My adventures in Rust webdev

The framework

The most popular Rust web frameworks today are Iron and Nickel, but there exist several other personal web frameworks with a few github stars each. As far as I can tell, all the frameworks that I found in my quick overview are express-like middlewares-based frameworks.


Since the old website was using HTML templates written in mustache, I decided to keep that system and use the mustache Rust library.


First of all, I had the idea to use a caching mechanism for the templates. The first time I use a template, it would compile it and store it in memory. Then when you reuse the same template, it would load the already-compiled template from the cache. The cache itself was stored in a lazy_static!.

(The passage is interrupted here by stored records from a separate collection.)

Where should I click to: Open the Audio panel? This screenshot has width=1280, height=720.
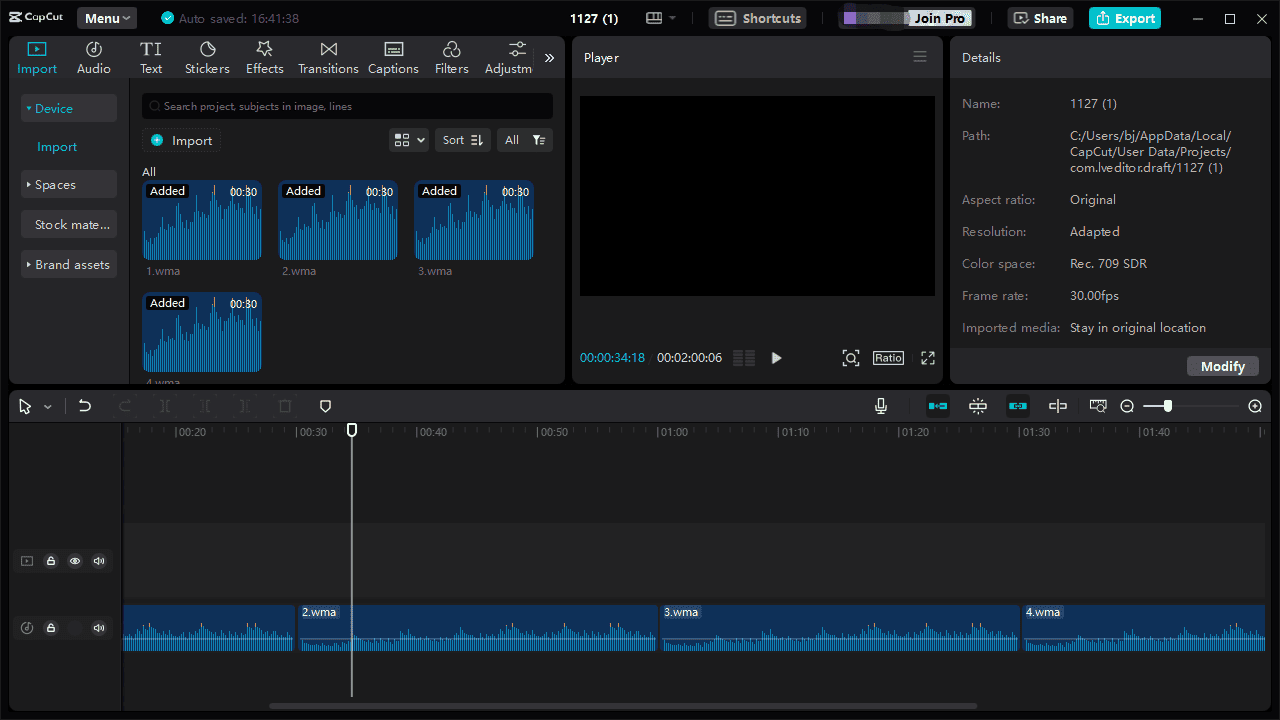[93, 57]
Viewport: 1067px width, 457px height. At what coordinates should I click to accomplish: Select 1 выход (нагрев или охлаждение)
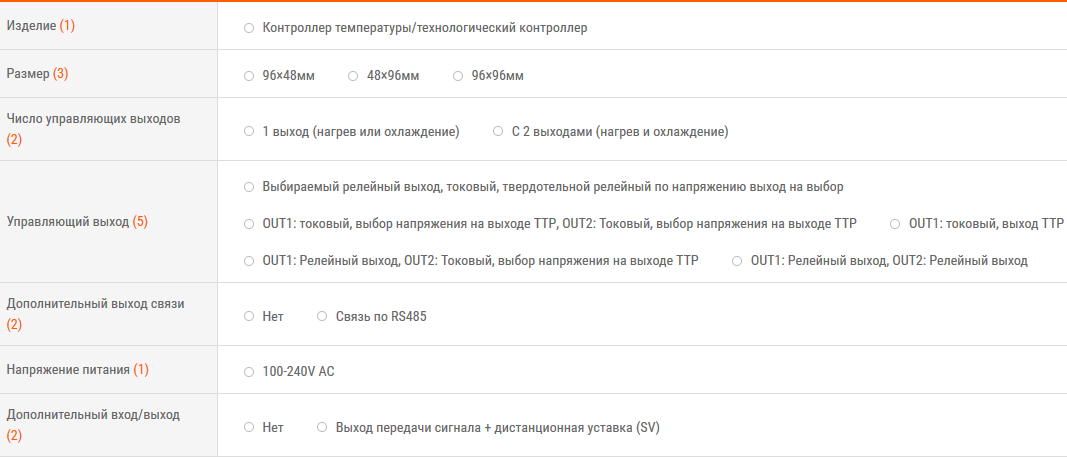point(249,131)
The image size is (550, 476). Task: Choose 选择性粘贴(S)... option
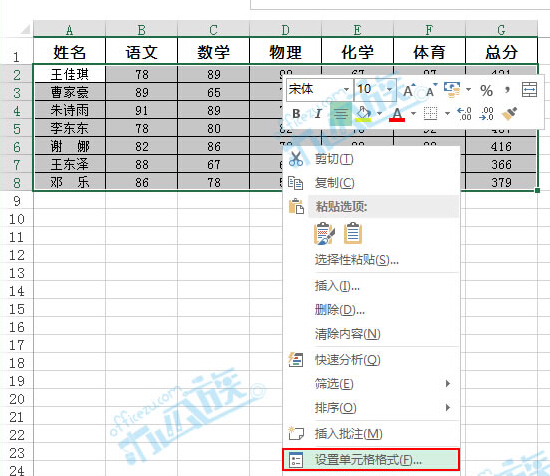tap(356, 260)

Just like the middlewares system that I talked about earlier, the mustache templating system was designed for weakly-typed languages. For example when you write {{#foo}}, the value of foo passed from Rust can be an Option, a struct, a Vec, a boolean, a function, and so on.

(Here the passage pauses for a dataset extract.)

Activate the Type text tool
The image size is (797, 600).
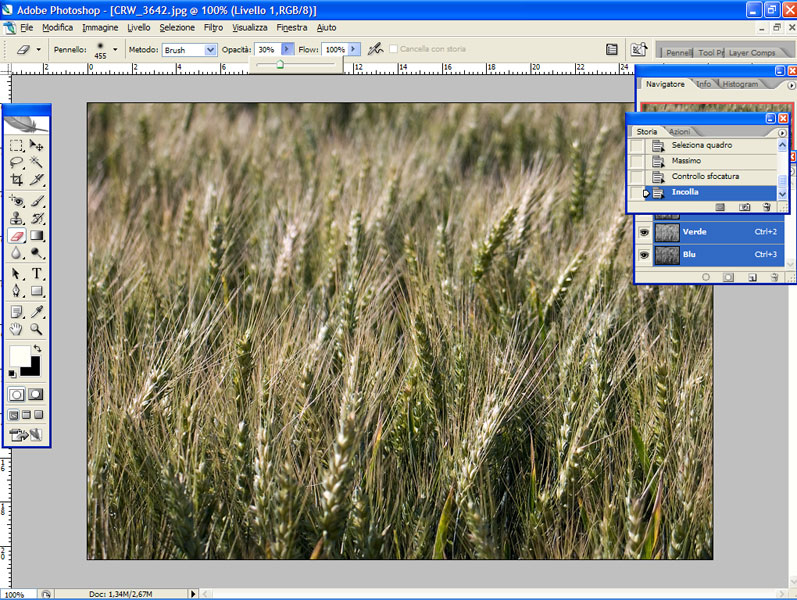coord(37,273)
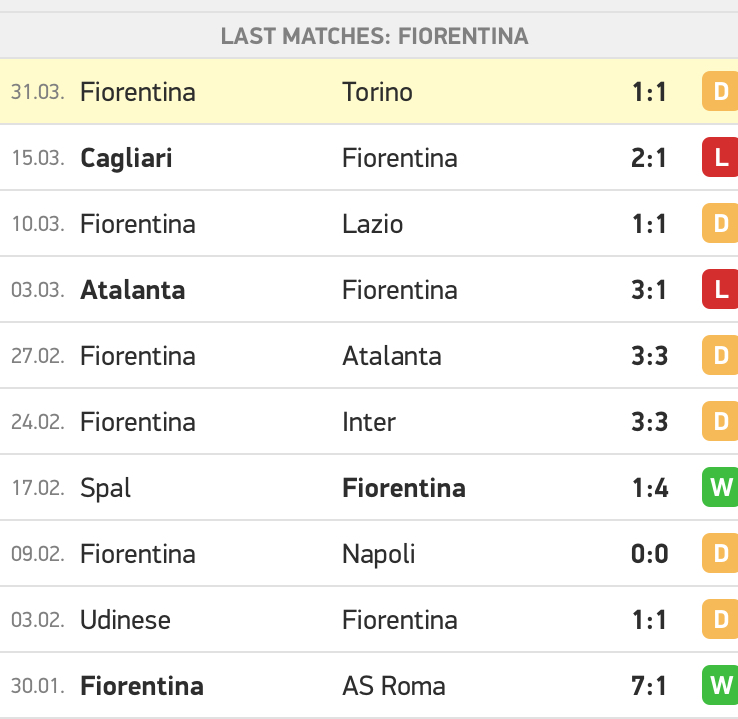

I’m using the postgres library in order to connect to the database. It works great, if you except… OpenSSL.


Everyone who has tried web development in Rust for some time probably knows what I mean. This library is a nightmare. It is for example the reason why I’m using a Linux virtual machine to develop on my Windows machine, instead of compiling for Windows directly.

Postgres‘s usability

The postgres library itself can be a little tedious to use. I started the project by writing code that would manually read columns from result sets. This makes the code really tedious to write and difficult to read.


One thing I didn’t mention is that the code manipulates a lot of dates and hours. It is in fact from this area that most of the bugs in the old code came from, as handling date/times in Javascript is a total clusterfuck.


Every popular language has its utilities and tutorials about how to properly deploy a web service written in that language. But Rust doesn’t.


Overall I’m quite satisfied of Rust. I still wouldn’t recommend web development in Rust for everyone, unless it’s really worth it or if you like to figure out things yourself. But it’s (very) slowly getting there.